Für die Studie wurden Zonen um die Kernkraftwerke festgelegt, für welche schliesslich das Risiko eines Kindes, an Krebs zu erkranken, berechnet wurde. (Bild: ISPM)
Keine Signifikanzen gefunden
Bei Kindern im Alter unter 5 Jahren, die besonders strahlenempfindlich sind, wurden von 1985 bis 2009 insgesamt 573 Leukämien diagnostiziert. Das Risiko in der Zone I war ähnlich demjenigen in Zone IV: 8 Fälle wurden diagnostiziert, verglichen mit 6,8 erwarteten Fällen (Differenz: +1,2 Fall). In der Zone II wurden 12 Fälle diagnostiziert, verglichen mit 20,3 erwarteten Fällen (Differenz: -8,3 Fälle) und in Zone III waren es 31 beobachtete und 28,3 erwartete Fälle (Differenz: +2,7 Fälle). Mit anderen Worten: Das relative Risiko einer Leukämieerkrankung in Zone I liegt verglichen mit Zone IV bei 1,2 – denn das relative Risiko von Kindern, die mehr als 15 Kilometer von einem KKW entfernt geboren wurden, ist 1,0. Dies bedeutet gemäss Studie eine Erhöhung des Risikos um 20 Prozent. Der Wert in Zone II lag bei 0,60, was einer Reduktion von 40 Prozent entspricht. In Zone III lag das Risiko wiederum um 10 Prozent höher. Die Forschenden betonen in ihrer Mitteilung, dass «in keiner Analyse jedoch das Risiko für eine Krebserkrankung statistisch signifikant erhöht oder erniedrigt war».
Unsicherheit wegen kleiner Fallzahlen
Das heisst: «Das Risiko einer kindlichen Krebserkrankung im Umkreis von Schweizer Kernanlagen unterscheidet sich kaum vom Risiko, welches auch weiter entfernt wohnende Kinder haben», fasst Matthias Egger zusammen. Am ehesten seien die geringen Abweichungen vom gesamtschweizerischen Risiko zufallsbedingt. Die Epidemiologen halten fest, dass aufgrund der kleinen Fallzahlen die statistische Unsicherheit allerdings relativ gross sei: Für das Leukämierisiko bei den unter Fünfjährigen in Zone I seien die Daten mit dem Vertrauensintervall von 0,60 bis 2,41 sowohl mit einer Risikoreduktion als auch mit einer Risikoerhöhung vereinbar.

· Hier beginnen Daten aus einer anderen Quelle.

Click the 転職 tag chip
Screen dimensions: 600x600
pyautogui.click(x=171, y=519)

Weltweit erstmals den Wohnort bei Geburt berücksichtigt
Kinder seien viel strahlenempfindlicher als Erwachsene, insbesondere treffe dies auf die Zeit der vorgeburtlichen Entwicklung und der ersten Lebensjahre zu, sagt Claudia Kuehni, Leiterin des Schweizer Kinderkrebsregisters. Deshalb wurde primär der Wohnort zum Zeitpunkt der Geburt untersucht. «Dies und die Tatsache, dass wir alle Schweizer Kinder in einer Kohortenstudie untersuchen konnten, macht den CANUPIS-Ansatz einzigartig», so die Berner Epidemiologin.

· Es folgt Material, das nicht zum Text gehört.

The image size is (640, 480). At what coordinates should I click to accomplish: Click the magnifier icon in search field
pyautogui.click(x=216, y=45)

Die Schweiz betreibt fünf KKWs (Beznau I und II, Mühleberg, Gösgen und Leibstadt). Rund ein Prozent der Schweizerinnen und Schweizer lebt im Umkreis von 5 Kilometern und 10 Prozent wohnen im Umkreis von 15 Kilometern eines KKWs. Die Radioaktivität in der KKW-Umgebung wird regelmässig vom Bundesamt für Gesundheit (BAG) überwacht: Die Strahlenexposition von direkten Anwohnern durch Emissionen der KKWs liegt unter 0,01 Millisievert (mSv) pro Jahr. Dies entspricht weniger als 1/500 der durchschnittlichen Strahlenexposition pro Einwohner und Jahr, welche sich aus Radongas, kosmischer und terrestrischer Strahlung sowie medizinischen Untersuchungen und Behandlungen zusammensetzt.